说起翻译,如果是直译的话,
可能小伙伴们就不以为然了。
如果翻译得又狠又准、又有味道那是很考验翻译功力的哦!
让我们一起来看看下面这些最具创意的英文神翻译,
在让你会心一笑的同时惊叹于其中大智若愚的道理。
1.The last thing I want to do is hurt you. But it’s still on the list.
直译:在这个世界上,我最不愿意做的事就是伤害你,但是这件事仍在我的考虑之列。
意译:我真不想伤害你,但你也别逼我。
高级:吾虽不杀伯仁,伯仁由我而死。
2.Politicians and diapers have one thing in common. They should both be changed regularly, and for the same reason.
政客和纸尿布有一个共同点就是:他们都很有规律地被替换,而且因为同一个理由——脏了!
3.War does not determine who is right – only who is left.
战争不能决出正义,但能判出哪方出局。
4.Knowledge is knowing a tomato is a fruit; Wisdom is not putting it in a fruit salad.
直译:知识就是说你知道西红柿是一种水果;智慧就好似不要把它放进水果沙拉里。
意译:知识就是告诉你说应该把鸡蛋放进篮子,智慧则是叫你不要把所有鸡蛋都放进一个篮子。
5.If God is watching us, the least we can do is be entertaining.
上帝瞅着咱们呢,大伙好歹喜感点吧!
6.I didn’t fight my way to the top of the food chain to be a vegetarian.
老子拼死拼活奋斗到食物链顶端,不是为了成为一个素食者。
7.A bus station is where a bus stops. A train station is where a train stops. On my desk, I have a work station.
公车站呀公车停。火车站呀火车停。俺桌上有个工作站…
8.Better to remain silent and be thought a fool, than to speak and remove all doubt.
直译:剽悍的人生不需要解释!
意译:越解释越SB,不说话最NB。
9.A clear conscience is usually the sign of a bad memory.
无愧于心哈?记性不好吧?
10.Women will never be equal to men until they can walk down the street with a bald head and a beer gut, and still think they are sexy.
如果女人能做到以秃顶和啤酒肚在大街上晃还觉得自己倍儿性感——此时估计男女能平等。
11.To steal ideas from one person is plagiarism. To steal from many is research.
窃钩者诛,窃国者为诸侯。
12.The sole purpose of a child’s middle name, is so he can tell when he’s really in trouble.
直译:小孩子要中间名,纯粹是为了让他知道他啥时候真的有麻烦了。
意译:起个全名就为了揍孩子前可以底气十足地喊出来。
意译:贾君鹏这名字就为了让他妈喊他回家吃饭!
13.It’s not the fall that kills you; it’s the sudden stop at the end.

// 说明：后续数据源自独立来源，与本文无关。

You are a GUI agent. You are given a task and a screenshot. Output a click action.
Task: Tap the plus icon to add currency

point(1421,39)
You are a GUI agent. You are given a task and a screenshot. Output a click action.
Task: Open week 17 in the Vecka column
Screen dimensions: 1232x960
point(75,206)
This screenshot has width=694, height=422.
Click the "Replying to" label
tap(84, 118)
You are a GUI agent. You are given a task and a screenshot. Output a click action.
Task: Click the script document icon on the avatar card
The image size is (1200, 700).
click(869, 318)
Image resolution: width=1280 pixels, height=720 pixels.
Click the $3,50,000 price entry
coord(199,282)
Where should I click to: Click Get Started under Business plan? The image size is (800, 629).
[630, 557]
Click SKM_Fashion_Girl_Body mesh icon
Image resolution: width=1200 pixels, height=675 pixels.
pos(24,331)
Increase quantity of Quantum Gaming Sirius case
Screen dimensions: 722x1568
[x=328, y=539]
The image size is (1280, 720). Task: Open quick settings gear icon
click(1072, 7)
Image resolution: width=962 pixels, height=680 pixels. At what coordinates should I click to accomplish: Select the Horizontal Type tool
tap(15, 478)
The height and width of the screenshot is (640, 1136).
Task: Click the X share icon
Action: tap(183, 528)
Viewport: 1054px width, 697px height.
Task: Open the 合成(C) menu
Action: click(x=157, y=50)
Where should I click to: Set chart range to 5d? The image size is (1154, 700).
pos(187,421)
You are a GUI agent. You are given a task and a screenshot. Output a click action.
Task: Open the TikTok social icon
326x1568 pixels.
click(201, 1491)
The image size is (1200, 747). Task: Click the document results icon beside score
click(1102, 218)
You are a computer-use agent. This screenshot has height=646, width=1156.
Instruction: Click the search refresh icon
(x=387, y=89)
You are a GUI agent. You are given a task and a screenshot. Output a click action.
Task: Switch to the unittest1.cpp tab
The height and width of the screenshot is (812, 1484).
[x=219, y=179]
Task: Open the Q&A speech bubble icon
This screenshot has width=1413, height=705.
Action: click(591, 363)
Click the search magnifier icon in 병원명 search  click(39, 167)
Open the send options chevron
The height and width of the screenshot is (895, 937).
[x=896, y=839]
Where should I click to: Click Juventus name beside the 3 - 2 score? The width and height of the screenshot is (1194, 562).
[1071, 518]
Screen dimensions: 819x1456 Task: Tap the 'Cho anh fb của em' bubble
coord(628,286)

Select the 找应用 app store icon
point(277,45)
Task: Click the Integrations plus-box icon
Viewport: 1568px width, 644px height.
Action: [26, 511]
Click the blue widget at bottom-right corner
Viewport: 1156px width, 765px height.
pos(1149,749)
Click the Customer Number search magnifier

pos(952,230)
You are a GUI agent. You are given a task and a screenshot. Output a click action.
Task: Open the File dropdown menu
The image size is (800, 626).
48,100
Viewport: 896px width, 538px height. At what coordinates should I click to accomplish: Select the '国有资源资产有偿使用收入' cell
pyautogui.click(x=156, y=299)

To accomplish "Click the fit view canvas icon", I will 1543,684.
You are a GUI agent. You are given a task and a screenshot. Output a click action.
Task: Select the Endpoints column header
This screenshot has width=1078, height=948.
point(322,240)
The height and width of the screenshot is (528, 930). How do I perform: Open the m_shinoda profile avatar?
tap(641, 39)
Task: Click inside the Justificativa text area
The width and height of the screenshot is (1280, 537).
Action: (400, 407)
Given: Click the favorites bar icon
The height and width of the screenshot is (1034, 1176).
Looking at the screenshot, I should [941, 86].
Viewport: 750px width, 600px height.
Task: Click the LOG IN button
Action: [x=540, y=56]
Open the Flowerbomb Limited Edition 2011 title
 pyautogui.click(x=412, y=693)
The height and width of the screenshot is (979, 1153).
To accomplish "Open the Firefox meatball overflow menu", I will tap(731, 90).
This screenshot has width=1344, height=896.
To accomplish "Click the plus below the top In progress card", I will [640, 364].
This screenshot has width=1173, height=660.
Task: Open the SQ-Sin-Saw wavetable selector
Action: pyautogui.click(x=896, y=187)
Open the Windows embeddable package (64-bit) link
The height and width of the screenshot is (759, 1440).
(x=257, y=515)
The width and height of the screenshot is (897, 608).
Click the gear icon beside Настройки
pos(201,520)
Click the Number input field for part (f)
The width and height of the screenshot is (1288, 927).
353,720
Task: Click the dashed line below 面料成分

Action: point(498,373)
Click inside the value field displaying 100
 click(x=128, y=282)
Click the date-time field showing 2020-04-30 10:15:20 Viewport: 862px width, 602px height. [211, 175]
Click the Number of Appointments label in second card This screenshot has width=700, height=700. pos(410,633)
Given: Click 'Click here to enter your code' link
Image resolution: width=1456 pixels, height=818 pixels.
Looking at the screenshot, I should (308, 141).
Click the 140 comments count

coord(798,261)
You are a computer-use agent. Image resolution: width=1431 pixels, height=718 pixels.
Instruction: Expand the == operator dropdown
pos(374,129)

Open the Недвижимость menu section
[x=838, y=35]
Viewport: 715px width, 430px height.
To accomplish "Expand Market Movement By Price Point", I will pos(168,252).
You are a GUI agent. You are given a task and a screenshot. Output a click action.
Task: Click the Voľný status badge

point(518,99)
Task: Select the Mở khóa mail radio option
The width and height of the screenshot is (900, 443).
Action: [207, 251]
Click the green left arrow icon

跳楼的时候,“啊——”的时候还没死,“啪”那才是死了。
14.Hospitality: making your guests feel like they’re at home, even if you wish they were.
好客就是:让客人觉得他们像在他们家一样,尽管你真的希望他们滚回他们家。
15.You’re never too old to learn something stupid.
越活越二。
活到老,二到老。
16.Just remember…if the world didn’t suck, we’d all fall off.
记着吧……世界要不恶心,我们早被吐掉了。(提示:看出哪个词是一语双关了吗?)
17.If you keep your feet firmly on the ground, you’ll have trouble putting on your pants.
直译:如果你始终脚踏实地,那就别想穿裤子了。
意译:人太老实没法活。
18.We never really grow up, we only learn how to act in public.
我们永远不可能真正的成熟,我们只是学会在众人面前装逼。
19.Crowded elevators smell different to midgets.
直译:你若是挤满人的电梯里的小矮人,肯定能嗅出不同的味儿。
意译:灵感来自于所站的角度与众不同。